I watched the BBC documentary Heavy Metal Britannia on Friday night, as the missus was out and I could indulged in a bit of sweaty maleness. It was a good history of the genre, from about 1970 to 1990 or so, just at the period when it's place in the teenage life as complicated by the arrival of grunge and goth.
Metal comes across in the doc as a kind of decadent form of the blues rock sound that had been evolving since the early sixties, a lineage coming via Eric Clapton and Jimi Hendrix and a few power chord-based rock classics like The Kinks's You've Really Got Me Going and the harder sound coming out of LA via The Doors, Steppenwolf and Iron Burretfly (the documentary does a great jobon the musical forebears and some guitarist (I forget who, might have been Ian Gillan, who's a singer.... but anyway) illustrates the evolution of a standard blues riff (from Brooke Benton's Kiddyo) into Led Zep's A Whole Lotta Love.
The hippy dream showed youth in the ascendent, but metal came along at a time - the early 70s - when the hippy dream was over and things took on a more hopeless tone, singing about apocalypses to come and self-abnegation through hedonism, a lot like glam but without the sexual ambiguity and artsy pretense. In fact, the lack of depth that characterises metal versus glam (and later versus punk and indie and various other flavours of rock) is what makes it so easy to mock. The limited intellectual scope for the genre makes it best when the pratitioners just get on with rocking out. As soon as they introduce elements of fine musicianship or intimations of a message, metal becomes rapidly unstuck.

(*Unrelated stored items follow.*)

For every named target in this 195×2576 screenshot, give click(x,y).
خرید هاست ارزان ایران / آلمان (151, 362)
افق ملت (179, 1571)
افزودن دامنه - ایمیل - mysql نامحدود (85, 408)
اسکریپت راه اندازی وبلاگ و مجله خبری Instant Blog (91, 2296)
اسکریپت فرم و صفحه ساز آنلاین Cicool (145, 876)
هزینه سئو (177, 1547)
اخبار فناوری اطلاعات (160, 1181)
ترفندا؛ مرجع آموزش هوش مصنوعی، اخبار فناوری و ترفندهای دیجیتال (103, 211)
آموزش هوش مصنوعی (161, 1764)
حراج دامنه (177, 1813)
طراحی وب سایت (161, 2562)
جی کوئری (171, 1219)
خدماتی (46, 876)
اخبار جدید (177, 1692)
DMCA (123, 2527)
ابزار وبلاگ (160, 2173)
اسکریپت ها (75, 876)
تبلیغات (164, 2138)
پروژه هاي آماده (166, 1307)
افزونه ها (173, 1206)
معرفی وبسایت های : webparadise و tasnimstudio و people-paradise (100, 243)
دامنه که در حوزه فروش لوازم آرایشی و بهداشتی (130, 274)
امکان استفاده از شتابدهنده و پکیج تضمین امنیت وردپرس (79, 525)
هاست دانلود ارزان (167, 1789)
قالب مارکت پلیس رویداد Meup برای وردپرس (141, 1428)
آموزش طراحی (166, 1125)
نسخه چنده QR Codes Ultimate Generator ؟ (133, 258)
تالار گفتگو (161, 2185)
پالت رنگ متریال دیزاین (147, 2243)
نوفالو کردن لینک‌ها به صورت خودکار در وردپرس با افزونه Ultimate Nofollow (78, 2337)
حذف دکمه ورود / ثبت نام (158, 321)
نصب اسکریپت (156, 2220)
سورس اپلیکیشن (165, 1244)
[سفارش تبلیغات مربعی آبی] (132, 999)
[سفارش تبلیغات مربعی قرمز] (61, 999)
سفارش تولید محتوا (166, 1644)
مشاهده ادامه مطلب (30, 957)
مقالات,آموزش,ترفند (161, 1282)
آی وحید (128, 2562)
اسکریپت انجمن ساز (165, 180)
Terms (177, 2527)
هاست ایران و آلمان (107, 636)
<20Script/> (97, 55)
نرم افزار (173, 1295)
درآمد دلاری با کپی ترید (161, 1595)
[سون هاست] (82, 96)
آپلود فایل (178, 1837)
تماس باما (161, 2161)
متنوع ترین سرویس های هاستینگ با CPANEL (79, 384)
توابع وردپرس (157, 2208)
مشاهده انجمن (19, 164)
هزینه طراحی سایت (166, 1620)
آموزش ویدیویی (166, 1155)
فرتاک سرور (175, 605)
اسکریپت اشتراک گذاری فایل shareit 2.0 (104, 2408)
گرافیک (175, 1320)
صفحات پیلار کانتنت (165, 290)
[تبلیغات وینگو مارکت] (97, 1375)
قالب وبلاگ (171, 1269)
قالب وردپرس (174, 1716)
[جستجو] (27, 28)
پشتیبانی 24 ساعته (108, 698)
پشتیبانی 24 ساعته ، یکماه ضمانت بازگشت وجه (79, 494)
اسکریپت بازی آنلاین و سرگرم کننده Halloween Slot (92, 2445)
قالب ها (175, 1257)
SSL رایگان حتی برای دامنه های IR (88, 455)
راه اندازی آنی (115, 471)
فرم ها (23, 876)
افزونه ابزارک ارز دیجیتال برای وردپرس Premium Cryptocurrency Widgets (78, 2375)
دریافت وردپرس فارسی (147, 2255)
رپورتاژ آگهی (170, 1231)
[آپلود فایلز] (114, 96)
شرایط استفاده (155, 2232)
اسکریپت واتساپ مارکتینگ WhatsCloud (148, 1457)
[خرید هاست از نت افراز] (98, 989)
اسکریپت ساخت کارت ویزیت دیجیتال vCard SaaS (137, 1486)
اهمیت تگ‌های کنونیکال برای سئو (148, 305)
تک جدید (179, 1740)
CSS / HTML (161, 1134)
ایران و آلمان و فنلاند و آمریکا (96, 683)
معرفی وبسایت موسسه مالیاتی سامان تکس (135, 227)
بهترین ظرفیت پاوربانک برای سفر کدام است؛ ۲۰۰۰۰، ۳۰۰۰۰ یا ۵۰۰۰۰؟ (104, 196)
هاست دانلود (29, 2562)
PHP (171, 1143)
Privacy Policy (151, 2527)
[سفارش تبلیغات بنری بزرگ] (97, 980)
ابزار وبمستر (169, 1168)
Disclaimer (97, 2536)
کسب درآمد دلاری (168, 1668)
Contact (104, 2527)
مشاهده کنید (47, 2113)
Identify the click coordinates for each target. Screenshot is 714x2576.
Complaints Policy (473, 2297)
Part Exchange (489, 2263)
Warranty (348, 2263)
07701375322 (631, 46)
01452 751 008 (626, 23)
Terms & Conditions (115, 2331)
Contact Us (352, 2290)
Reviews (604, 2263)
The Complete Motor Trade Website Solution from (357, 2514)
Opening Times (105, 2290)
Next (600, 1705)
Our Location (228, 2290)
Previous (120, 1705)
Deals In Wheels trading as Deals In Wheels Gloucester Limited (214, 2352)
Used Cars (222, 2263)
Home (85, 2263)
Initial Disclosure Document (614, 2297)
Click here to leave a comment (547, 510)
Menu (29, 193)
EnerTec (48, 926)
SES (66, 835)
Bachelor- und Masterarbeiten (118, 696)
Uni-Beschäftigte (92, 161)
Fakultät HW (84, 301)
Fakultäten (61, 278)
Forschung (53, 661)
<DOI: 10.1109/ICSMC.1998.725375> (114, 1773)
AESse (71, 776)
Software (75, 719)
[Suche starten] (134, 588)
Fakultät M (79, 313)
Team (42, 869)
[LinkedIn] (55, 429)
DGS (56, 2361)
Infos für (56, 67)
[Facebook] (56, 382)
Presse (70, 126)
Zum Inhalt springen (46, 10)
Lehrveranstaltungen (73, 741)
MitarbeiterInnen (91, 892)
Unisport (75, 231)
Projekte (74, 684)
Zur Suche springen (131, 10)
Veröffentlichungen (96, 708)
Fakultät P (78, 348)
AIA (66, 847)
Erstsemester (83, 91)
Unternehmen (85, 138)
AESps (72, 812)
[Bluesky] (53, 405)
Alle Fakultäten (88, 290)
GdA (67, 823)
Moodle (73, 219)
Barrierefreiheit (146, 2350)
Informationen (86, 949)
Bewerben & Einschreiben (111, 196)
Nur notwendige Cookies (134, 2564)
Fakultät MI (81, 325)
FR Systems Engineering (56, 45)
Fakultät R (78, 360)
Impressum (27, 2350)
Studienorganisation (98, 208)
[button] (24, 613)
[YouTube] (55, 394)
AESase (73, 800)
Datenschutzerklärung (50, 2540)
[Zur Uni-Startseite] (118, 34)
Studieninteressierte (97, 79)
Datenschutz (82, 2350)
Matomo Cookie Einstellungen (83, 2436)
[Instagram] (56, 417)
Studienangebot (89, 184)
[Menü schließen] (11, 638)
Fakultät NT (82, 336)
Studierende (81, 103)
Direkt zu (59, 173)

Goth is pretty much the metal of the punk generation and it's interesting that metal and goth are both heavily associated with the fantasy genres, which also often dwell on past glories of vanished empires. The vampire is to goth what the rampaging Conan-esque barbarian is to metal, with Elric as a kind of intermediate figure. Metal comes at the end of the space race and the huge push that SF got from it, but by the seventies fantasy had so occupied the genre space that a blatant fantasy movie stole all SF's best toys. Goth comes at the end of the initial cyberpunk phase, pushing out the rationalistic fantasies of the burgenoing cyber world with fantasies of parasites and monsters.
Fantasy is a turning away in many ways, a way of saying things that are too hard to say in unadorned terms, a way to place the loss of hope or the death of the old away from us. These decadent forms grow out of the unfulfilled hopefulness of the previous genre - the hope offered by rock in the sixties and punk in the 70s turned sour, the hope of the rocket age and the computer age turned rotten. In these times, people turn to fantasy, but the next wave of hopefulness is never far behind.